From the CI runner, test raw connectivity: curl -k https://<secondary-keystone>:5000/v3
Verify protector-api is running on the secondary site: ps aux | grep protector-api and netstat -tlnp | grep 8788
Check that your clouds.yaml auth_url for site_secondary is the external (not internal/management) Keystone endpoint reachable from the CI runner.

Important: Because metadata sync between sites is blocked when a peer site is unreachable, any modifications to the Protection Group will also fail until connectivity is restored. The pipeline correctly surfaces this as a DR readiness gap.

Symptom: Test failover operation reaches failed status with error_message: No valid backend was found

Likely cause: The volume_backend_name property on the secondary site's volume type does not match any enabled Cinder backend on that site.

Fix:

export OS_CLOUD=site_secondary
# Check active Cinder backends
openstack volume service list
# Check volume type properties
openstack volume type show replicated-async
# Correct the backend name
openstack volume type set replicated-async \
  --property volume_backend_name='<correct-backend-name>'

Symptom: Test failover completes but Phase 4 reports zero active instances on the secondary site

Likely cause 1 (real storage): The flavor mapping is missing or incorrect, causing VM creation to silently fail during the operation. The operation status may show completed at the Protection Group level while individual member statuses show error.
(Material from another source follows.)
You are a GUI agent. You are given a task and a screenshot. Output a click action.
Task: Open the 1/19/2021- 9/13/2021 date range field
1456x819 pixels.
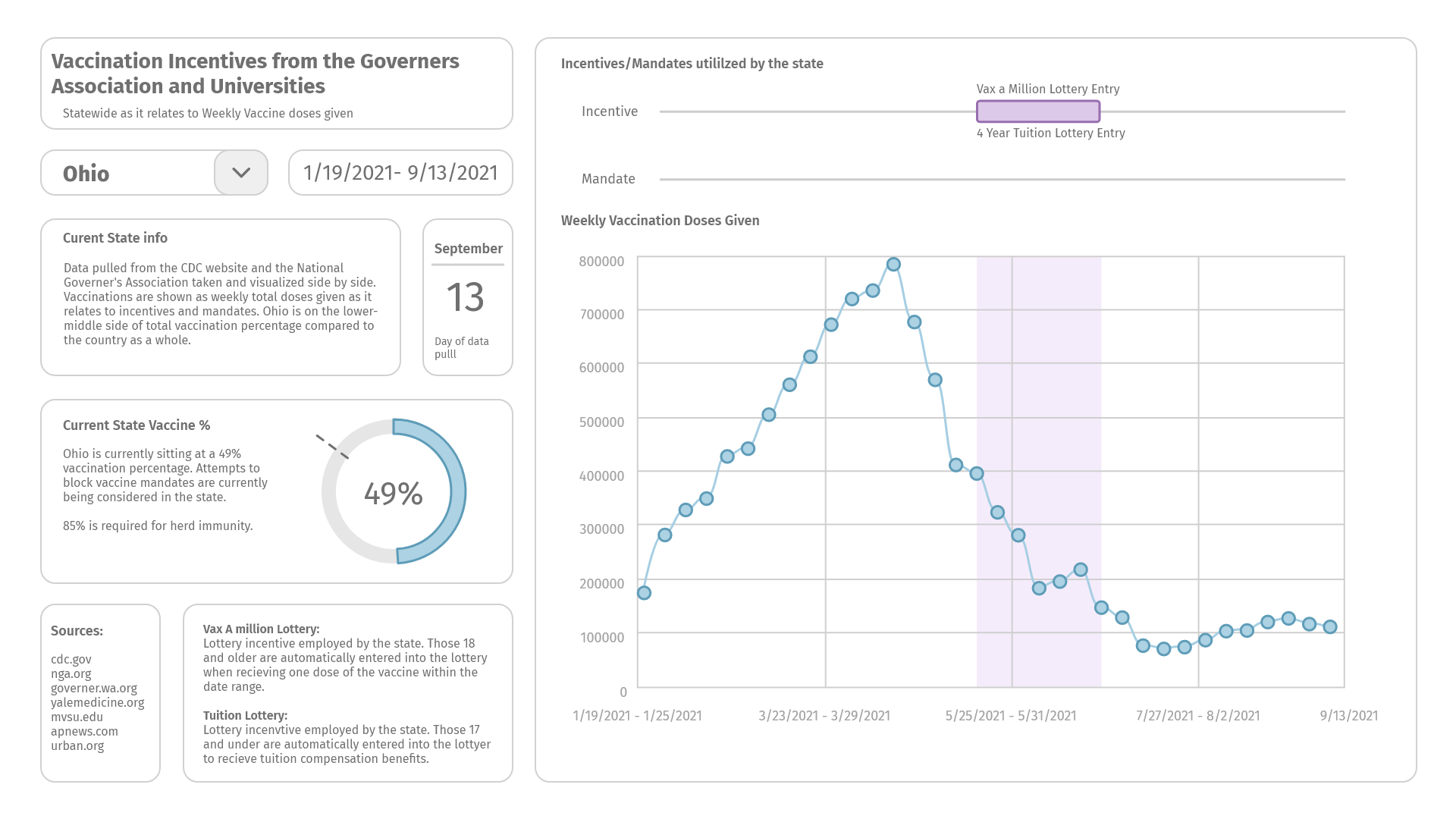pos(400,173)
Fix: Check per-member status.

export OS_CLOUD=site_primary
openstack protector protection-group member-list "${PG_NAME}"

Look for members with status: error. Correct the --flavor-mapping values and re-run the drill.

Likely cause 2 (mock storage): The Glance image referenced during mock failover does not exist on the secondary site or has a different name.

Fix:

export OS_CLOUD=site_secondary
openstack image list

Ensure the same image name exists on both sites. Upload it if missing (see Prerequisites).

Symptom: Pipeline times out in Phase 3 before operation reaches completed

Likely cause: The default 600-second timeout is too short for your environment's replication snapshot retrieval or VM boot time. This is most common when async replication lag means the engine must wait for a new snapshot to be available.

Fix: Increase TIMEOUT in your drill script. Also check the operation's steps_completed and steps_failed fields to identify which phase is slow:

export OS_CLOUD=site_primary
openstack protector operation show "${OP_ID}" -f json | jq '.steps_completed, .steps_failed'

If snapshot retrieval is the bottleneck, check the replication interval in your policy (openstack protector protection-group policy-show "${PG_NAME}") and ensure replication is running on schedule.

Symptom: Cleanup step fails with Cannot modify Protection Group: peer site unreachable

Likely cause: Strict metadata sync enforcement is working as designed. The Protector service blocks all Protection Group modifications — including test cleanup — when the peer site is unreachable, to prevent metadata divergence between sites.

Fix: Restore connectivity to the peer site before retrying cleanup. Do not attempt to force cleanup by directly modifying the database — this will cause metadata divergence that can prevent future failover operations from working correctly. After restoring connectivity:

export OS_CLOUD=site_primary
openstack protector protection-group test-cleanup "${PG_NAME}"

Symptom: Authentication error 401 Unauthorized when the pipeline switches from OS_CLOUD=site_primary to OS_CLOUD=site_secondary

Likely cause: The service account exists on the primary site but was not created on the secondary site, or the password differs.

Fix: Create a matching service account on the secondary site and confirm it has the member role on the project that owns the Protection Groups. Tokens issued by Cluster 1's Keystone are not valid on Cluster 2 — each site requires independent authentication.